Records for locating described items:
-=-=-=-=-

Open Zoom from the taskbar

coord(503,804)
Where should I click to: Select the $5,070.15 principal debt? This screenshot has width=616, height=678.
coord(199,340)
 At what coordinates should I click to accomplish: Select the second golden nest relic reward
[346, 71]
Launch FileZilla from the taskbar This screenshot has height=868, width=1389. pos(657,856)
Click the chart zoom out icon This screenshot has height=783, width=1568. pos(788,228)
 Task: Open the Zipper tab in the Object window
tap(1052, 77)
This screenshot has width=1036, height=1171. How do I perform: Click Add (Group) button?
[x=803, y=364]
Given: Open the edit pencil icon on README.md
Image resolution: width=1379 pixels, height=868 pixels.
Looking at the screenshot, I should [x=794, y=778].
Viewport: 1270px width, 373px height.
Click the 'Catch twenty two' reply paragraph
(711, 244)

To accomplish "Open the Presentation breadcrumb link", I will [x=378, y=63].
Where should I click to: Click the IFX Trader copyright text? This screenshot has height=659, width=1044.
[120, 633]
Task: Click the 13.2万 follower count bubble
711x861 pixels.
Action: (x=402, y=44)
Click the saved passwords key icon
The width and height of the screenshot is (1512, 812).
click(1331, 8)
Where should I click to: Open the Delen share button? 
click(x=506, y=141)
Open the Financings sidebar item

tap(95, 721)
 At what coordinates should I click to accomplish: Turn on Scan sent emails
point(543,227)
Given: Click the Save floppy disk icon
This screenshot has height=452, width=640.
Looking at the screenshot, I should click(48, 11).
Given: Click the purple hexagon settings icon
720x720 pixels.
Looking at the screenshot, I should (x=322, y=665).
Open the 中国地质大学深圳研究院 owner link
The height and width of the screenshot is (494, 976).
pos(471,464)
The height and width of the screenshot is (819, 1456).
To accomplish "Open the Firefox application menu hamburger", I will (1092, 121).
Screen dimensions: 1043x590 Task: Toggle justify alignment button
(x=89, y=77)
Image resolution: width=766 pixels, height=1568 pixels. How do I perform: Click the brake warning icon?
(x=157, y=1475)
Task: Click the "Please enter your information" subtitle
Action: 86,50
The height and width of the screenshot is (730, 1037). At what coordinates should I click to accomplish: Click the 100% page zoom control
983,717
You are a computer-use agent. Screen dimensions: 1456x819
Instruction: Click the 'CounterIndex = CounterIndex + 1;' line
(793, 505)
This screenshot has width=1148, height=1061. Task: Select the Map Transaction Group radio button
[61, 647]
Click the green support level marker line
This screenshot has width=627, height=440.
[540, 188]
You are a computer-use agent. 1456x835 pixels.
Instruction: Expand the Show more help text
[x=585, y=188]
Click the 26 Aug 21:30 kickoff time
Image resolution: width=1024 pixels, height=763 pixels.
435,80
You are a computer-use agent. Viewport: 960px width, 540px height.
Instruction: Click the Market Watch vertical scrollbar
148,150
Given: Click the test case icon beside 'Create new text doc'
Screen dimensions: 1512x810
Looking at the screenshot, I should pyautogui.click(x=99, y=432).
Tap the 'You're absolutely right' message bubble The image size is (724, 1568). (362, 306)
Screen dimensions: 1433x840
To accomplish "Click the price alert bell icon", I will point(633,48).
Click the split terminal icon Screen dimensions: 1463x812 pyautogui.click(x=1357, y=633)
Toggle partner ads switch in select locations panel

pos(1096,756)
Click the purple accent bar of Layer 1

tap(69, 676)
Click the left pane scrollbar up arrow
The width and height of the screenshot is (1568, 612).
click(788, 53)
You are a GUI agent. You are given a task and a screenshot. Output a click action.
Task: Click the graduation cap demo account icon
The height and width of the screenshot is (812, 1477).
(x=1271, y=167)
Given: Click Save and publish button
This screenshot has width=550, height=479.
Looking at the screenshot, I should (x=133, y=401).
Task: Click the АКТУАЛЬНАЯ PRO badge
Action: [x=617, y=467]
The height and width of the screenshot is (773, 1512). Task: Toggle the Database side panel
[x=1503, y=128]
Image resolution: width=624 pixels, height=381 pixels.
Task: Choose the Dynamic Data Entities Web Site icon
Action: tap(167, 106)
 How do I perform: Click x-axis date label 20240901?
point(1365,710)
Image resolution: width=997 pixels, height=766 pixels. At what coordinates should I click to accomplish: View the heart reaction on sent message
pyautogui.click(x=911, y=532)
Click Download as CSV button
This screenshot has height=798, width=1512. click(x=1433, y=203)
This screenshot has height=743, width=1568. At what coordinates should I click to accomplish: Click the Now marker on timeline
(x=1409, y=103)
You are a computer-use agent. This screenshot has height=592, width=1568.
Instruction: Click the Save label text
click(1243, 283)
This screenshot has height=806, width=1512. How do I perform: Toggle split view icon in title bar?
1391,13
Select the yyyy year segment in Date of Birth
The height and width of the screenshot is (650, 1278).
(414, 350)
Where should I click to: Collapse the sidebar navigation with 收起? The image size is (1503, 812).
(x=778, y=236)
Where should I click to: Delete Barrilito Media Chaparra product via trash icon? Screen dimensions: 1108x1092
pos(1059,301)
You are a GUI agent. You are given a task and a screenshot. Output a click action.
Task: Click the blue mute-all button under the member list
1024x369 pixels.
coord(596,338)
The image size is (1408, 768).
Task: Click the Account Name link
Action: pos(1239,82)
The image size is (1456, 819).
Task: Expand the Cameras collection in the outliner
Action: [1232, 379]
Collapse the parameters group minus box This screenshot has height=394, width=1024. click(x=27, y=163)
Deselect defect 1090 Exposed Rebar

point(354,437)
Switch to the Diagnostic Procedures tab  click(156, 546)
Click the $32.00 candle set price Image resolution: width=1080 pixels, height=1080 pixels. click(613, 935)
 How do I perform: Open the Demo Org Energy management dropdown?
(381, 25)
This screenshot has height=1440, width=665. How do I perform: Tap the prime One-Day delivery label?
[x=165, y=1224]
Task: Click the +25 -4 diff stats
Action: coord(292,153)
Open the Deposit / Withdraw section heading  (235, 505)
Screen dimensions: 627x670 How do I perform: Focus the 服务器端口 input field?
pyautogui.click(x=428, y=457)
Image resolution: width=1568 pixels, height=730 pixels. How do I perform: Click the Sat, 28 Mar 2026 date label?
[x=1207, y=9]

-=-=-=-=-

TASK DIRECTIONS ->
Convert the records above into a numbered list, leaving out the blank lines.

WRITTEN RESPONSE ->
1. Open Zoom from the taskbar
2. coord(503,804)
3. Where should I click to: Select the $5,070.15 principal debt? This screenshot has width=616, height=678.
4. coord(199,340)
5.  At what coordinates should I click to accomplish: Select the second golden nest relic reward
6. [346, 71]
7. Launch FileZilla from the taskbar This screenshot has height=868, width=1389. pos(657,856)
8. Click the chart zoom out icon This screenshot has height=783, width=1568. pos(788,228)
9.  Task: Open the Zipper tab in the Object window
10. tap(1052, 77)
11. This screenshot has width=1036, height=1171. How do I perform: Click Add (Group) button?
12. [x=803, y=364]
13. Given: Open the edit pencil icon on README.md
14. Image resolution: width=1379 pixels, height=868 pixels.
15. Looking at the screenshot, I should [x=794, y=778].
16. Viewport: 1270px width, 373px height.
17. Click the 'Catch twenty two' reply paragraph
18. (711, 244)
19. To accomplish "Open the Presentation breadcrumb link", I will [x=378, y=63].
20. Where should I click to: Click the IFX Trader copyright text? This screenshot has height=659, width=1044.
21. [120, 633]
22. Task: Click the 13.2万 follower count bubble
23. 711x861 pixels.
24. Action: (x=402, y=44)
25. Click the saved passwords key icon
26. The width and height of the screenshot is (1512, 812).
27. click(1331, 8)
28. Where should I click to: Open the Delen share button? 
29. click(x=506, y=141)
30. Open the Financings sidebar item
31. tap(95, 721)
32.  At what coordinates should I click to accomplish: Turn on Scan sent emails
33. point(543,227)
34. Given: Click the Save floppy disk icon
35. This screenshot has height=452, width=640.
36. Looking at the screenshot, I should click(48, 11).
37. Given: Click the purple hexagon settings icon
38. 720x720 pixels.
39. Looking at the screenshot, I should (x=322, y=665).
40. Open the 中国地质大学深圳研究院 owner link
41. The height and width of the screenshot is (494, 976).
42. pos(471,464)
43. The height and width of the screenshot is (819, 1456).
44. To accomplish "Open the Firefox application menu hamburger", I will (1092, 121).
45. Screen dimensions: 1043x590 Task: Toggle justify alignment button
46. (x=89, y=77)
47. Image resolution: width=766 pixels, height=1568 pixels. How do I perform: Click the brake warning icon?
48. (x=157, y=1475)
49. Task: Click the "Please enter your information" subtitle
50. Action: 86,50
51. The height and width of the screenshot is (730, 1037). At what coordinates should I click to accomplish: Click the 100% page zoom control
52. 983,717
53. You are a computer-use agent. Screen dimensions: 1456x819
54. Instruction: Click the 'CounterIndex = CounterIndex + 1;' line
55. (793, 505)
56. This screenshot has width=1148, height=1061. Task: Select the Map Transaction Group radio button
57. [61, 647]
58. Click the green support level marker line
59. This screenshot has width=627, height=440.
60. [540, 188]
61. You are a computer-use agent. 1456x835 pixels.
62. Instruction: Expand the Show more help text
63. [x=585, y=188]
64. Click the 26 Aug 21:30 kickoff time
65. Image resolution: width=1024 pixels, height=763 pixels.
66. 435,80
67. You are a computer-use agent. Viewport: 960px width, 540px height.
68. Instruction: Click the Market Watch vertical scrollbar
69. 148,150
70. Given: Click the test case icon beside 'Create new text doc'
71. Screen dimensions: 1512x810
72. Looking at the screenshot, I should pyautogui.click(x=99, y=432).
73. Tap the 'You're absolutely right' message bubble The image size is (724, 1568). (362, 306)
74. Screen dimensions: 1433x840
75. To accomplish "Click the price alert bell icon", I will point(633,48).
76. Click the split terminal icon Screen dimensions: 1463x812 pyautogui.click(x=1357, y=633)
77. Toggle partner ads switch in select locations panel
78. pos(1096,756)
79. Click the purple accent bar of Layer 1
80. tap(69, 676)
81. Click the left pane scrollbar up arrow
82. The width and height of the screenshot is (1568, 612).
83. click(788, 53)
84. You are a GUI agent. You are given a task and a screenshot. Output a click action.
85. Task: Click the graduation cap demo account icon
86. The height and width of the screenshot is (812, 1477).
87. (x=1271, y=167)
88. Given: Click Save and publish button
89. This screenshot has width=550, height=479.
90. Looking at the screenshot, I should (x=133, y=401).
91. Task: Click the АКТУАЛЬНАЯ PRO badge
92. Action: [x=617, y=467]
93. The height and width of the screenshot is (773, 1512). Task: Toggle the Database side panel
94. [x=1503, y=128]
95. Image resolution: width=624 pixels, height=381 pixels.
96. Task: Choose the Dynamic Data Entities Web Site icon
97. Action: tap(167, 106)
98.  How do I perform: Click x-axis date label 20240901?
99. point(1365,710)
100. Image resolution: width=997 pixels, height=766 pixels. At what coordinates should I click to accomplish: View the heart reaction on sent message
101. pyautogui.click(x=911, y=532)
102. Click Download as CSV button
103. This screenshot has height=798, width=1512. click(x=1433, y=203)
104. This screenshot has height=743, width=1568. At what coordinates should I click to accomplish: Click the Now marker on timeline
105. (x=1409, y=103)
106. You are a computer-use agent. This screenshot has height=592, width=1568.
107. Instruction: Click the Save label text
108. click(1243, 283)
109. This screenshot has height=806, width=1512. How do I perform: Toggle split view icon in title bar?
110. 1391,13
111. Select the yyyy year segment in Date of Birth
112. The height and width of the screenshot is (650, 1278).
113. (414, 350)
114. Where should I click to: Collapse the sidebar navigation with 收起? The image size is (1503, 812).
115. (x=778, y=236)
116. Where should I click to: Delete Barrilito Media Chaparra product via trash icon? Screen dimensions: 1108x1092
117. pos(1059,301)
118. You are a GUI agent. You are given a task and a screenshot. Output a click action.
119. Task: Click the blue mute-all button under the member list
120. 1024x369 pixels.
121. coord(596,338)
122. The image size is (1408, 768).
123. Task: Click the Account Name link
124. Action: pos(1239,82)
125. The image size is (1456, 819).
126. Task: Expand the Cameras collection in the outliner
127. Action: [1232, 379]
128. Collapse the parameters group minus box This screenshot has height=394, width=1024. click(x=27, y=163)
129. Deselect defect 1090 Exposed Rebar
130. point(354,437)
131. Switch to the Diagnostic Procedures tab  click(156, 546)
132. Click the $32.00 candle set price Image resolution: width=1080 pixels, height=1080 pixels. click(613, 935)
133.  How do I perform: Open the Demo Org Energy management dropdown?
134. (381, 25)
135. This screenshot has height=1440, width=665. How do I perform: Tap the prime One-Day delivery label?
136. [x=165, y=1224]
137. Task: Click the +25 -4 diff stats
138. Action: coord(292,153)
139. Open the Deposit / Withdraw section heading  (235, 505)
140. Screen dimensions: 627x670 How do I perform: Focus the 服务器端口 input field?
141. pyautogui.click(x=428, y=457)
142. Image resolution: width=1568 pixels, height=730 pixels. How do I perform: Click the Sat, 28 Mar 2026 date label?
143. [x=1207, y=9]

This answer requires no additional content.